Your goal |
With the material below, print exactly the lines between the line holding "Open the General settings section" and the line holding "Click the 'Go", inclusive. Add nothing else.

Input data |
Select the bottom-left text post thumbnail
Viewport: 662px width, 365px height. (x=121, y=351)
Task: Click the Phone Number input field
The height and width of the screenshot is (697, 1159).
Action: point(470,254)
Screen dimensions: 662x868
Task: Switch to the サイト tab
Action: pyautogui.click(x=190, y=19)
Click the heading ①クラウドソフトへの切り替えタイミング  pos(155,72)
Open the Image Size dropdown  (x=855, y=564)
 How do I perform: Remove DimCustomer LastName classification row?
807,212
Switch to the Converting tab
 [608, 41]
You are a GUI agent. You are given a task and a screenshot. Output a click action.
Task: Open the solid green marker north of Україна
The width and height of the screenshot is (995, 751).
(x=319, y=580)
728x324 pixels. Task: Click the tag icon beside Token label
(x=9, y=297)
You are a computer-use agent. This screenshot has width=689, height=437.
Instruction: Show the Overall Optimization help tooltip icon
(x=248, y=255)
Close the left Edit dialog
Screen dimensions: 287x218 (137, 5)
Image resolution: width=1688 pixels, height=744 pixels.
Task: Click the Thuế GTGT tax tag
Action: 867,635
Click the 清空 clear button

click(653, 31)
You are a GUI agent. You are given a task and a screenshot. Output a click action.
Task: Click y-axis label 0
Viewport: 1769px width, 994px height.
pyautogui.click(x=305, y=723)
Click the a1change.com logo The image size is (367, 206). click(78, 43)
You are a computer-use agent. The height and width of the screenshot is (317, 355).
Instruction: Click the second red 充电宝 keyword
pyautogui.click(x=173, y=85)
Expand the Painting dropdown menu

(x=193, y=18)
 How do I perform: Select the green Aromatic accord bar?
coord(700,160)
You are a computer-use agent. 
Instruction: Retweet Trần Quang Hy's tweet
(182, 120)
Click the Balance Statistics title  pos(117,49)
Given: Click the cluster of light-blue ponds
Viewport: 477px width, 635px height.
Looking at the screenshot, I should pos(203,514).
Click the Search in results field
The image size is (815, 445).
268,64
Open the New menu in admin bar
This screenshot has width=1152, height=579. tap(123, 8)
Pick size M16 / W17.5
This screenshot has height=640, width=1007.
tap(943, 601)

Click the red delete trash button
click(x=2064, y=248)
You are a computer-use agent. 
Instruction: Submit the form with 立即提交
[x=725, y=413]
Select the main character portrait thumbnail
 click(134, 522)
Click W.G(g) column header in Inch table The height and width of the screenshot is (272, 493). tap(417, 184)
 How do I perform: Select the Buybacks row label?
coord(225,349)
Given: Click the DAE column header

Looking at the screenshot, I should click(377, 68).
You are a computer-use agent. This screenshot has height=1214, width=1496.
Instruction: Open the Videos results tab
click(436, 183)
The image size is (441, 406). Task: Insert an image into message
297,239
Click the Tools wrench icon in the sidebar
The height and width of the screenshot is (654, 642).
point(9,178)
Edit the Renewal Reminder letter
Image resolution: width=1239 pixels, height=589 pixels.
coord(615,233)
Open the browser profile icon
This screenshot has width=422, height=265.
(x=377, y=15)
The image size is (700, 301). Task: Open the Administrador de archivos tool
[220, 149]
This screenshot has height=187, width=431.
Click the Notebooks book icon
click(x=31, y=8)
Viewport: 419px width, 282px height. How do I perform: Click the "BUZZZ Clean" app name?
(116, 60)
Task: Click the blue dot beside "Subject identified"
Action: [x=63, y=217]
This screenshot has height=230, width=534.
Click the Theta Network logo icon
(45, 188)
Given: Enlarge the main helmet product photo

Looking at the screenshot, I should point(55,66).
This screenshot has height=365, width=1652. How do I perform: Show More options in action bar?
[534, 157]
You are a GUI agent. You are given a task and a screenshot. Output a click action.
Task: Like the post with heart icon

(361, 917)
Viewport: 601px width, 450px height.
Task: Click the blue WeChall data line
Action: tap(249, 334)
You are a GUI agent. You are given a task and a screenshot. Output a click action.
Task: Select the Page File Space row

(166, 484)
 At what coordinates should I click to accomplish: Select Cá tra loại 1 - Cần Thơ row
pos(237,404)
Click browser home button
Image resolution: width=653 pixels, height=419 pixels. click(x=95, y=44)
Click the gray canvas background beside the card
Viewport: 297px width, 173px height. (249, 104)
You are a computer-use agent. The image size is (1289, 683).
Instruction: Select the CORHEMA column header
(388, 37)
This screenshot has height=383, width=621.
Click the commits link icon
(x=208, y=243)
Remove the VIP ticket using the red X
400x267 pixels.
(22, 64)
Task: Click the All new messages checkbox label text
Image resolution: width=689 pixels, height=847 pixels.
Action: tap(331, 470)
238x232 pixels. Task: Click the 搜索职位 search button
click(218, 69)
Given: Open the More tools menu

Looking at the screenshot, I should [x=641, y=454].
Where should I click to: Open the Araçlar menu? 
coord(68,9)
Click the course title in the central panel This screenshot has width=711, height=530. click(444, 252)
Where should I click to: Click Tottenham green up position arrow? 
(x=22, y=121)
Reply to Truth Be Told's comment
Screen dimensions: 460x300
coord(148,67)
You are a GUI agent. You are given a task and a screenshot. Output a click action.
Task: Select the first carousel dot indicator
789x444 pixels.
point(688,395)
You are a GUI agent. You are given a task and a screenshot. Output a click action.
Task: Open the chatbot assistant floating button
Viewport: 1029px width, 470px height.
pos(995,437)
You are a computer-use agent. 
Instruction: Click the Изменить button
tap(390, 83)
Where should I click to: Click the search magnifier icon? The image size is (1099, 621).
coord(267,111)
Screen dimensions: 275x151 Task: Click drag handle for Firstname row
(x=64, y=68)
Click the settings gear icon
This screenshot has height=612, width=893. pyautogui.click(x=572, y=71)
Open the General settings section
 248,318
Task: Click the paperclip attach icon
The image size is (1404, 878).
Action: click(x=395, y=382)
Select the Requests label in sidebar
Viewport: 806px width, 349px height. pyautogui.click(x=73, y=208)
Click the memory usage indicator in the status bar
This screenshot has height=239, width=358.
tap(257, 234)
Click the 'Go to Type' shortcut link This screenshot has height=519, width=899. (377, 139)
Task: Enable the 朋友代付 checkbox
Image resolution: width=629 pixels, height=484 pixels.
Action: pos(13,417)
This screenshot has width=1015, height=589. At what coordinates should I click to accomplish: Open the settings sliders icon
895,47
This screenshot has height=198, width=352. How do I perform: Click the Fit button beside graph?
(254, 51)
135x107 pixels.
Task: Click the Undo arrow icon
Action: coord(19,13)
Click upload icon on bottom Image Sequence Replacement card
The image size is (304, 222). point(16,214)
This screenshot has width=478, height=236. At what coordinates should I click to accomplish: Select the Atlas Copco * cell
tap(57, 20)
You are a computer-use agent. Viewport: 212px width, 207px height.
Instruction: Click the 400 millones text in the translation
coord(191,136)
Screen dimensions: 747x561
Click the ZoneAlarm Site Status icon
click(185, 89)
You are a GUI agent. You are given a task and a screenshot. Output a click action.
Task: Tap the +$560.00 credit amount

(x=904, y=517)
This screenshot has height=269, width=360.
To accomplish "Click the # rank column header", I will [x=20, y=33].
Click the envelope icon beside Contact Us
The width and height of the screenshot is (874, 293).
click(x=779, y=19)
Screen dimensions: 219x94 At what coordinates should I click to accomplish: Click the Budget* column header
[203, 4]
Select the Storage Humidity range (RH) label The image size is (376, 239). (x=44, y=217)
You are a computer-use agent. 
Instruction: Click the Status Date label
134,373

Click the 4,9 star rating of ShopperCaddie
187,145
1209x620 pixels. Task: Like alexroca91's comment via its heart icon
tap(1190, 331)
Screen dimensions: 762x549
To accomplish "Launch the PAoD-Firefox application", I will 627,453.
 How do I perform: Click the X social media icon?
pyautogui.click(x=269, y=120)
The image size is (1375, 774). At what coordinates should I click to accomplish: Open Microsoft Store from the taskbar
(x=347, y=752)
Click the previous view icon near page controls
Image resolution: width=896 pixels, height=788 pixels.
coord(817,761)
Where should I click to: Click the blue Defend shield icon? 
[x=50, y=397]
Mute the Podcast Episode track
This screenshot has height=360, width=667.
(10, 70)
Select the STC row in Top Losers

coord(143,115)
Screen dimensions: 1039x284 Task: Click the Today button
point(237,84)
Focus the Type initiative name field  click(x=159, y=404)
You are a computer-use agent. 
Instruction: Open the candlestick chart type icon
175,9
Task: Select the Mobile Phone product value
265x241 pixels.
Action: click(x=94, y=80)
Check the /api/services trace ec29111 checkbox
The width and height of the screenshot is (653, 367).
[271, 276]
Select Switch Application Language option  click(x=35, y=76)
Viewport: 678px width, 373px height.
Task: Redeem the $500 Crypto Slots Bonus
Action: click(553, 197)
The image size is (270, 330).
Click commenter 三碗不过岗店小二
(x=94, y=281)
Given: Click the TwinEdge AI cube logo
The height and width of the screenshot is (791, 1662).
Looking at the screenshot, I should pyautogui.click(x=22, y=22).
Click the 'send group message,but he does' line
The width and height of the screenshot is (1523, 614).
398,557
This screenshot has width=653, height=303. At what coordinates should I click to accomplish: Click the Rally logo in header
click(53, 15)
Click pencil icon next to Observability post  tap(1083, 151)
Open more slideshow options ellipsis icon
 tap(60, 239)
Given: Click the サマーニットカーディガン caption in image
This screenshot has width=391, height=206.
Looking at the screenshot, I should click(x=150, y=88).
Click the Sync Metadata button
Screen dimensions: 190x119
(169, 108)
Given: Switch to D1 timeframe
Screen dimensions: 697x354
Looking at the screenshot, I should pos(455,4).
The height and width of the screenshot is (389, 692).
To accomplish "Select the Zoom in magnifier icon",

Task result |
Open the General settings section
 248,318
Task: Click the paperclip attach icon
The image size is (1404, 878).
Action: click(x=395, y=382)
Select the Requests label in sidebar
Viewport: 806px width, 349px height. pyautogui.click(x=73, y=208)
Click the memory usage indicator in the status bar
This screenshot has height=239, width=358.
tap(257, 234)
Click the 'Go to Type' shortcut link This screenshot has height=519, width=899. (377, 139)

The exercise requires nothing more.